Il principale, la sindrome da iperstimolazione ovarica (OHSS), colpisce circa un terzo delle donne che si sottopongono a IVF, seppur in forma lieve, con sintomi che partono da nausea e vomito. Meno del 10% delle pazienti soffre di forme più gravi, che determinano insufficienza renale. Come spiega Waljit Dhillo, leader della ricerca, “l’OHSS è un grave problema medico. Può rivelarsi fatale nei casi più gravi, e colpisce donne in salute che si stanno sottoponendo all’IVF. Abbiamo bisogno di nuovi metodi per stimolare l’ovulazione, e le recenti scoperte sono molto promettenti”.
La kisspeptina stimola il rilascio di altri ormoni riproduttivi nel corpo femminile. A differenza della gonadotropina corionica, che rimane nel sangue a lungo dopo l’iniezione, la kisspeptina viene degradata più rapidamente riducendo il rischio di iperstimolazione degli ovari. La ricerca del team di Dhillo ha testato il nuovo metodo su 53 volontarie, con una singola iniezione dell’ormone per indurre l’ovulazione. Gli ovuli maturi si sono sviluppati in 51 partecipanti, 49 delle quali sono arrivate fino all’impianto di uno o due embrioni fertilizzati nell’utero. 12, tra tutte, sono rimaste incinte, un risultato positivo rispetto ai consueti numeri dell’IVF.
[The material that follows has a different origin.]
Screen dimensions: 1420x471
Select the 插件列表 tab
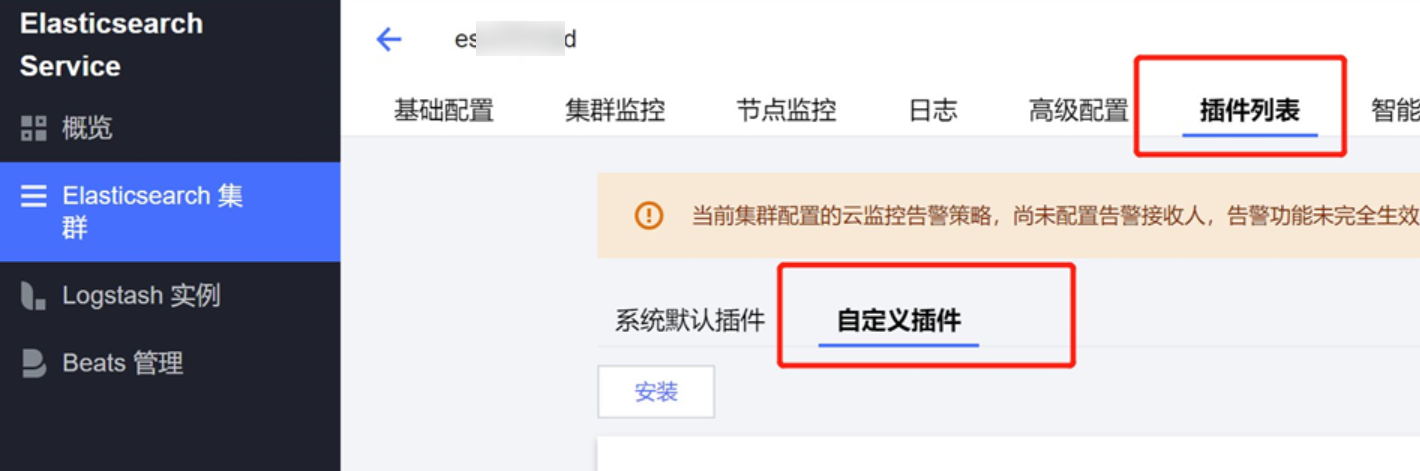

La ricerca del team di scienziati continuerà ora con un secondo progetto, concentrato stavolta sulle donne con la sindrome dell’ovaio policistico, le più a rischio quando si parla di OHSS. “È stata una gioia veder nascere 12 bambini in salute grazie a questo metodo”, conclude Dhillo, “ora procederemo indagando la possibilità che la kisspeptina possa ridurre il rischio di OHSS nelle donne più a rischio, il tutto nell’ottica di aumentare la sicurezza dell’IVF”.